---------- Recorded data ----------
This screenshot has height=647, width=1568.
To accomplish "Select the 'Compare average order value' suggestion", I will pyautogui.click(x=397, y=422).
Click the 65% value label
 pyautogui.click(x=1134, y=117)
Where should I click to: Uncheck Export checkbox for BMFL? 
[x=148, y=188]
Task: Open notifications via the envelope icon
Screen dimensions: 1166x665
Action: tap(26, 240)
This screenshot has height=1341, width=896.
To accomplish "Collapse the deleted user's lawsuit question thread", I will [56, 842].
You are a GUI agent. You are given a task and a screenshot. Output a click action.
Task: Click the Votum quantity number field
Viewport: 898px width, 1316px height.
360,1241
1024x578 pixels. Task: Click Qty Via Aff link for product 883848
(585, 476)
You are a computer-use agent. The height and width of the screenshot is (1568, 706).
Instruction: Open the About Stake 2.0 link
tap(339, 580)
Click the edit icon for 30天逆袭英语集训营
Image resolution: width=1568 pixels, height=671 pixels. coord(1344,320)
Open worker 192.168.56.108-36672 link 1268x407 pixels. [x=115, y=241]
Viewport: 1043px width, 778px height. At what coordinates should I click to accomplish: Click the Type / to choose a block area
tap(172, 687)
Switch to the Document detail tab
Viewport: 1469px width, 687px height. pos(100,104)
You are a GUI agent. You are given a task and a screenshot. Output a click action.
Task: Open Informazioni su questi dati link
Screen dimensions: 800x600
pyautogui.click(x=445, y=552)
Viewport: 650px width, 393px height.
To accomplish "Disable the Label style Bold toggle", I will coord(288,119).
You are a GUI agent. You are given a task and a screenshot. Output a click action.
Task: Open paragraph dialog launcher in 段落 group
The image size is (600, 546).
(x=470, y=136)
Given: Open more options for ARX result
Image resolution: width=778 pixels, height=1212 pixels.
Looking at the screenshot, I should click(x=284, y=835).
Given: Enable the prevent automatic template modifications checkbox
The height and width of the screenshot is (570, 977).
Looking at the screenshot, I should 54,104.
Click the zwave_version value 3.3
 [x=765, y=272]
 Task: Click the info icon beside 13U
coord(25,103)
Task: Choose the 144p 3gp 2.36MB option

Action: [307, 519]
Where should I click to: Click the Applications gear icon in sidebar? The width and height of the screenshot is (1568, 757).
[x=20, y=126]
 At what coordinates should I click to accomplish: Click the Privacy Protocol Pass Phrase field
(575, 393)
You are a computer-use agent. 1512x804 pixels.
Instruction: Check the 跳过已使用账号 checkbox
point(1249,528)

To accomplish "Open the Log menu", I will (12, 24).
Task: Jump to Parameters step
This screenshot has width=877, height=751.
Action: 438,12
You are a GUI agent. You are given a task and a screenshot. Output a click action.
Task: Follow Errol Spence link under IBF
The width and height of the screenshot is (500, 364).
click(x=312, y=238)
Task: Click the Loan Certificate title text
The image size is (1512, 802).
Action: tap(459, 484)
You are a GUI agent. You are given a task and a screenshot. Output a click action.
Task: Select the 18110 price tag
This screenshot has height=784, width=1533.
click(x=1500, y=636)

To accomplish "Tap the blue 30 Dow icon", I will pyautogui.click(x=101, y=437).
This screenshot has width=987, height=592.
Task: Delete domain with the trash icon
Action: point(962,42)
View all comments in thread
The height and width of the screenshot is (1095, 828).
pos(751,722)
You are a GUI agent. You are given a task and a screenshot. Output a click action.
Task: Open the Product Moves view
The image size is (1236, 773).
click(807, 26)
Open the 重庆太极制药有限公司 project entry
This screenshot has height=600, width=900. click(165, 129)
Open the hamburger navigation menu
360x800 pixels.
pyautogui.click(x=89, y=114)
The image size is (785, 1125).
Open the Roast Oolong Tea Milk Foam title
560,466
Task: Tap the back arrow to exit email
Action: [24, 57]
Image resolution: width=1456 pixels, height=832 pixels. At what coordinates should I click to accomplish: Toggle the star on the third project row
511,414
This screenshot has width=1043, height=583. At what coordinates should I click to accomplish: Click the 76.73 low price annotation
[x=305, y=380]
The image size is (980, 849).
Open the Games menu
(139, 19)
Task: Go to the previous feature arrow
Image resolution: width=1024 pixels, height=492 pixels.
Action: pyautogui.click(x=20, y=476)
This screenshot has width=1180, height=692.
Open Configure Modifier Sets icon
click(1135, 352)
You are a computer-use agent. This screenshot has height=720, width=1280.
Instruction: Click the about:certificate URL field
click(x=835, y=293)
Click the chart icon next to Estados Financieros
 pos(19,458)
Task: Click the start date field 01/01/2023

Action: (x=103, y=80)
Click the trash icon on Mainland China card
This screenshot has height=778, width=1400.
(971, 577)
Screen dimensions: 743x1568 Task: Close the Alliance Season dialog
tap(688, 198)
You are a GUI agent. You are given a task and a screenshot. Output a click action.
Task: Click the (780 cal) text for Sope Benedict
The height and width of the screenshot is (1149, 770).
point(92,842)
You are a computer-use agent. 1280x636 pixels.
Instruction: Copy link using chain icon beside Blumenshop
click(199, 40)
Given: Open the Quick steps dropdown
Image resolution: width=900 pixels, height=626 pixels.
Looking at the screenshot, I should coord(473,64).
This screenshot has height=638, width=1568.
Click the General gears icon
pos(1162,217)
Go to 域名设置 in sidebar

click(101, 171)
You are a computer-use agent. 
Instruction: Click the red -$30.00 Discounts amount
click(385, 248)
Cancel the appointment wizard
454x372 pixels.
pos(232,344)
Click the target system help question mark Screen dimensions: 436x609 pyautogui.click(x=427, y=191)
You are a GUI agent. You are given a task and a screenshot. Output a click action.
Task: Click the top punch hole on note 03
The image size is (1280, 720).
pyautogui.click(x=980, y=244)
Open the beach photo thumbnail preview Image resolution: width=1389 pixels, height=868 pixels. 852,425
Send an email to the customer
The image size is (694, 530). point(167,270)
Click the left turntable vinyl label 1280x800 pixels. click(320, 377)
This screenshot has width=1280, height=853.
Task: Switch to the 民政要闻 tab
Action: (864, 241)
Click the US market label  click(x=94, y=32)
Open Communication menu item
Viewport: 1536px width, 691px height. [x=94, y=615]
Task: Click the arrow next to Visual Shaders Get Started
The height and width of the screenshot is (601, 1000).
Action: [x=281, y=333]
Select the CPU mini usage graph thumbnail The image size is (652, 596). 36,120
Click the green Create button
----------
Task details
Reproduce, exactly as they stand in the data above, the lines from the one that holds "Task: Click the info icon beside 13U" to the one that holds "Task: Follow Errol Spence link under IBF", inclusive.

Output for this exercise
 Task: Click the info icon beside 13U
coord(25,103)
Task: Choose the 144p 3gp 2.36MB option

Action: [307, 519]
Where should I click to: Click the Applications gear icon in sidebar? The width and height of the screenshot is (1568, 757).
[x=20, y=126]
 At what coordinates should I click to accomplish: Click the Privacy Protocol Pass Phrase field
(575, 393)
You are a computer-use agent. 1512x804 pixels.
Instruction: Check the 跳过已使用账号 checkbox
point(1249,528)

To accomplish "Open the Log menu", I will (12, 24).
Task: Jump to Parameters step
This screenshot has width=877, height=751.
Action: 438,12
You are a GUI agent. You are given a task and a screenshot. Output a click action.
Task: Follow Errol Spence link under IBF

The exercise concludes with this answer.